Héctor e María trocaram cartas durante quatro anos no presídio. Ficaram noivos sem jamais terem se encontrado. Agora desfrutam da liberdade e o amor. Só falta o trabalho

Natalia Junquera
Héctor Luis López e María López, em Barcelona.
Héctor Luis López e María López, em Barcelona.Massimiliano Minocri (EL PAÍS)

A primeira carta, sem remetente, dirigida à penitenciária feminina de Wad-ras (Barcelona), foi um pedido de socorro. “Estava muito deprimido, pensava em acabar com tudo”. Héctor Luis López, argentino, cumpria 11 anos de prisão em La Modelo por tráfico de drogas (que trazia de Buenos Aires dentro da mala). Seu colega, Alí, encorajou-o a escrever ao presídio em que estava sua namorada para corresponder-se com alguém. E a namorada de Alí incentivou María López, que cumpria 13 anos por vender droga em um bar, a dar atenção àquele argentino solitário. “Permiti que ela desse meu nome, e, em novembro de 2008, chegou a primeira carta de Héctor. Dizia: ‘Eu gostaria de me corresponder com você. Não se assuste, mas sou muito grande, peso 95 quilos e tenho 1,90m de altura. Meus colegas dizem que pareço o George Clooney”, recorda María. Trocaram ao todo 450 cartas. Quando ela recebeu a primeira não sabia nem ler nem escrever – aprendeu na prisão – e era sua amiga quem lia e escrevia por ela. “Rimos muito com aquela história de George Clooney. E eu pareço a Angelina Jolie!, disse”. Em dezembro vão comemorar seu primeiro aniversário de casamento.

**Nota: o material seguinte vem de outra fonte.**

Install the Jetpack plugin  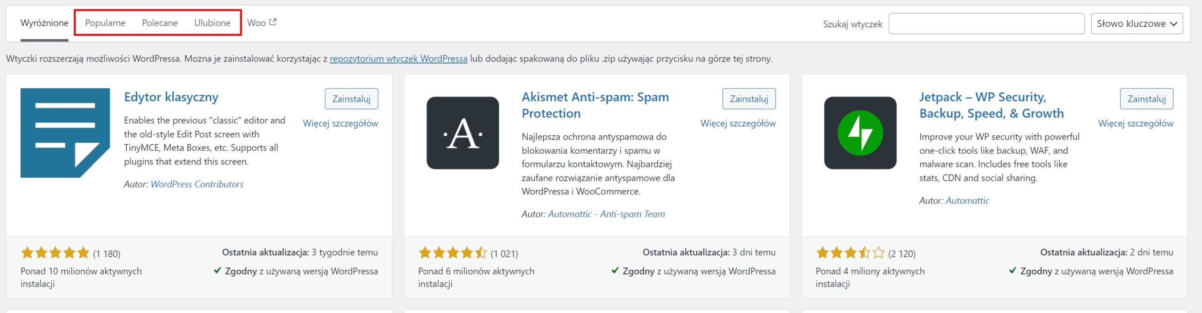coord(1147,99)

María, que mede 1,50m, casou-se com seu gigante pouco depois de sair da prisão. Sua história tinha começado como outras trocas de correspondência entre detentos “para ter uma amizade, uma distração, algo assim”, mas se engancharam. “Algumas semanas tinha quatro cartas”, recorda. “No início eu escrevia menos, porque dependia da outra garota. Aprendi a ler e escrever na escola do presídio. Quando entrei não sabia nem escrever meu nome”. A intimidade – enquanto não sabia ler, suas cartas eram lidas em voz alta na penitenciária – foi a melhor motivação.

María não sabia nem ler nem escrever quando recebeu sua primeira missiva. Aprendeu em prisão

Juntos, os dois têm 15 filhos (dez dele e cinco dela), oito netos e um montão de desgraças, principalmente da parte de María. Seu primeiro marido a maltratava. “Larguei dele no dia em que meu filho de 13 anos o enfrentou”. O segundo também não se saiu bem. De seus cinco filhos, quatro caíram nas drogas e três passaram pela prisão. Foi ao ler, pouco a pouco, esse longo histórico de infelicidades, que Héctor se apaixonou por María e se envergonhou de sua própria fraqueza. “E pensar que eu tinha estado a ponto de me matar tendo sofrido muito menos que ela... María é muito maior que eu”.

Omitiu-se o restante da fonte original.